Bentley has fun with ‘Fire’


By John Gerome

A deeper side reveals itself after a few listens.

NASHVILLE, Tenn. — When Dierks Bentley turned over his finished album to his label after two years of hard work, he didn’t quite get the response he was looking for.

Capitol Records Nashville President Mike Dungan listened and listened, and then listened some more. Something bothered him. He thought about it and he slept on it until, finally, he had to speak up.

“He said ’You can fire me right now if you want to, but I have to say this,”’ Bentley recalled. “’I feel like you talked about how you wanted to get back to a lot of fun on your record. I think you’re missing a song or two. That’s all I’m going to say.”’

Bentley, 34, went back to work writing and recording eight more songs, two of which — the rockers “Sideways” and “Here She Comes” — ended up on his album released this month, “Feel That Fire.”

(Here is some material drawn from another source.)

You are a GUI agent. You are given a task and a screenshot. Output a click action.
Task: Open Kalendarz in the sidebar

“It definitely tilted the record on the side of having a little more energy and fun than my past records, but it felt right,” Bentley said. “My goal is that on the first listen you come away thinking it’s fun and rowdy, but when you go back for subsequent listens you find” a deeper side.

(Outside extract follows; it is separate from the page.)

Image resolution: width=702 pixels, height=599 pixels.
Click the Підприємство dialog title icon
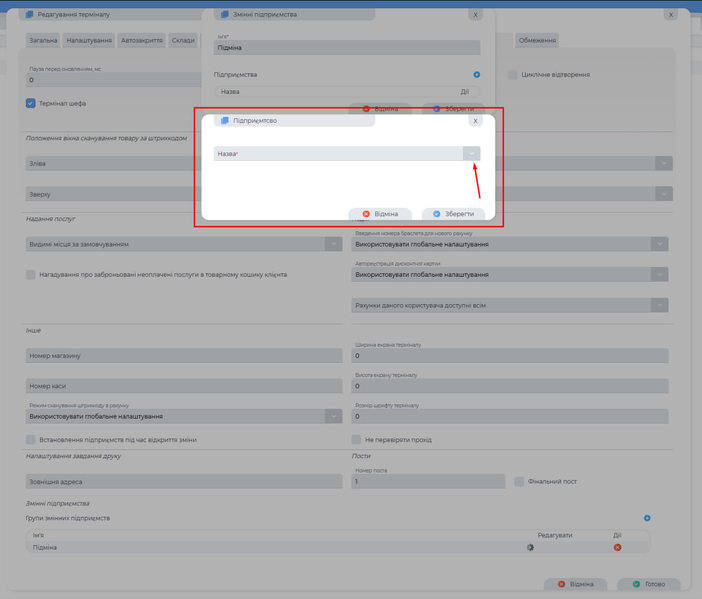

Quality was never the issue, Dungan said, just balance. He thought there were too many serious songs. But he worried the young singer-songwriter might take his criticism the wrong way.

“It’s almost like saying your baby is ugly,” Dungan remarked. “Whenever you’re making a critical comment about someone’s art you don’t want to do it lightly.”

They apparently got it right, though.

The album and the title track both hit No. 1 — Bentley’s sixth chart-topping single.

Bentley knew from the start that he wanted the album to be different from its predecessor, “Long Trip Alone.”

Although it went gold, “Long Trip Alone” sold about half of his 2005 set, “Modern Day Drifter.”

Bentley thinks he got too serious on the record.

“I thought it was going to be gigantic and it went right over the top of people’s heads,” he said.

“I think that’s kind of the result of losing touch with maybe the regular country fan base and living in that bubble of the road.”

He also learned a lesson from his 2007 hit “Free and Easy (Down the Road I Go),” a simple message set to a simple tune that shot to No. 1.

“It kind of humbled me and made me remember what my job is,” Bentley explained.

“If I’d been born 300 years ago I’d be a court jester and get kicked in the butt and told to put on a hat and sing songs and make people happy.”

Not to say “Feel that Fire” is all laughs.

On “Beautiful World,” Bentley, the father of a 4-month-old daughter, chooses to believe there is beauty beyond the barrage of bad news.

On “Pray,” a ballad he co-wrote with Rodney Crowell, he wishes peace to an ex-lover.

But more often than not the disc is more “Free and Easy (Down the Road I Go)” than “Long Trip Alone,” and Bentley is quick to credit Dungan for that.

“I respect him for saying something because that’s hard to do,” he said. “I know I can get stuck and not see the forest for the trees.”